* _RECORDS FOR THE TASK_:
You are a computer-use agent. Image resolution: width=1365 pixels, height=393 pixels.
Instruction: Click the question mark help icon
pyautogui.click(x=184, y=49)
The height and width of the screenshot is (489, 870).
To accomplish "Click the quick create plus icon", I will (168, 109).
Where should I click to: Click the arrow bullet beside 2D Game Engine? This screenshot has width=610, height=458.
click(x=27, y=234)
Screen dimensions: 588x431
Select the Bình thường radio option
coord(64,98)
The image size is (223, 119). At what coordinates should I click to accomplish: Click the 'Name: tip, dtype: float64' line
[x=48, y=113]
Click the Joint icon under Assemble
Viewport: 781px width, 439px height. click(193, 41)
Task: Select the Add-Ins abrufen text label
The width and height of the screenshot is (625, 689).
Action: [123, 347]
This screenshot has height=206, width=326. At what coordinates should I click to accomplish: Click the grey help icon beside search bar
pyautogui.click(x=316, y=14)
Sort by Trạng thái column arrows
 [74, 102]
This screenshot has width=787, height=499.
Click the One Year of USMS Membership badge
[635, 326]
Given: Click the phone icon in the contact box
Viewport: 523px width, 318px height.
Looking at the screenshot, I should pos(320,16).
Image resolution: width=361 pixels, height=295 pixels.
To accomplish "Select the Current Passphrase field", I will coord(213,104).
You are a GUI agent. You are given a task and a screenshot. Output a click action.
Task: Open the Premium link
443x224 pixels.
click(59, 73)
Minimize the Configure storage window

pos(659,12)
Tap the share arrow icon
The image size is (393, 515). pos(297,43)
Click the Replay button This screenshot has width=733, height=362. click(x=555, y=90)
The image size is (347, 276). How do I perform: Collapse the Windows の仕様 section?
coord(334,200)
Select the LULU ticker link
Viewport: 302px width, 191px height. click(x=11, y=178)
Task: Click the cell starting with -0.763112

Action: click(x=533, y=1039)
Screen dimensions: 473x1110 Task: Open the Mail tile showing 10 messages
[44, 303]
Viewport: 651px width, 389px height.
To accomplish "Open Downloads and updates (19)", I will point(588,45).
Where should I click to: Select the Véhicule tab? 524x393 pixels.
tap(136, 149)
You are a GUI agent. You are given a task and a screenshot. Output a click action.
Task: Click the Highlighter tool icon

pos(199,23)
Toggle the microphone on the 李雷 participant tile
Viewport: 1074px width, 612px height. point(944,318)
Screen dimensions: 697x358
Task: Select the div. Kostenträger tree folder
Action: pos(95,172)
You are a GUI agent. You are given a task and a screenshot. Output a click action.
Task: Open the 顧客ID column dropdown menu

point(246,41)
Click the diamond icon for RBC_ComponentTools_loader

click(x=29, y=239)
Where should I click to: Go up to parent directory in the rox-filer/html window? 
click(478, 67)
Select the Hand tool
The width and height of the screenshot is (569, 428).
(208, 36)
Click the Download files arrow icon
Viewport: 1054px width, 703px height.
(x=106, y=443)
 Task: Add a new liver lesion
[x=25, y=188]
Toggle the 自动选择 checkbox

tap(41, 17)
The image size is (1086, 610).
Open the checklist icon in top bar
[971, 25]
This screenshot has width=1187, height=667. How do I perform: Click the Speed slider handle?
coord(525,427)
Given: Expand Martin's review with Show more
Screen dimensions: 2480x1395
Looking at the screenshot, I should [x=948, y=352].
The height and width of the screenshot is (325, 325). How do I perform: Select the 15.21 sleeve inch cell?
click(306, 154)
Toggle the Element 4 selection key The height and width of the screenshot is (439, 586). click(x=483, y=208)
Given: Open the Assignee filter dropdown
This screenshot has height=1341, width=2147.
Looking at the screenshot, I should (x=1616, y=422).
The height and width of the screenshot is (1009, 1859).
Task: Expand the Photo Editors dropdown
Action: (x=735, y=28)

* _TASK TO CARRY OUT_: Return the lines of the material from the line containing "Minimize the Configure storage window" through the line containing "click(478, 67)", including both, exactly as they appear.

* _FINISHED ANSWER_:
Minimize the Configure storage window

pos(659,12)
Tap the share arrow icon
The image size is (393, 515). pos(297,43)
Click the Replay button This screenshot has width=733, height=362. click(x=555, y=90)
The image size is (347, 276). How do I perform: Collapse the Windows の仕様 section?
coord(334,200)
Select the LULU ticker link
Viewport: 302px width, 191px height. click(x=11, y=178)
Task: Click the cell starting with -0.763112

Action: click(x=533, y=1039)
Screen dimensions: 473x1110 Task: Open the Mail tile showing 10 messages
[44, 303]
Viewport: 651px width, 389px height.
To accomplish "Open Downloads and updates (19)", I will point(588,45).
Where should I click to: Select the Véhicule tab? 524x393 pixels.
tap(136, 149)
You are a GUI agent. You are given a task and a screenshot. Output a click action.
Task: Click the Highlighter tool icon

pos(199,23)
Toggle the microphone on the 李雷 participant tile
Viewport: 1074px width, 612px height. point(944,318)
Screen dimensions: 697x358
Task: Select the div. Kostenträger tree folder
Action: pos(95,172)
You are a GUI agent. You are given a task and a screenshot. Output a click action.
Task: Open the 顧客ID column dropdown menu

point(246,41)
Click the diamond icon for RBC_ComponentTools_loader

click(x=29, y=239)
Where should I click to: Go up to parent directory in the rox-filer/html window? 
click(478, 67)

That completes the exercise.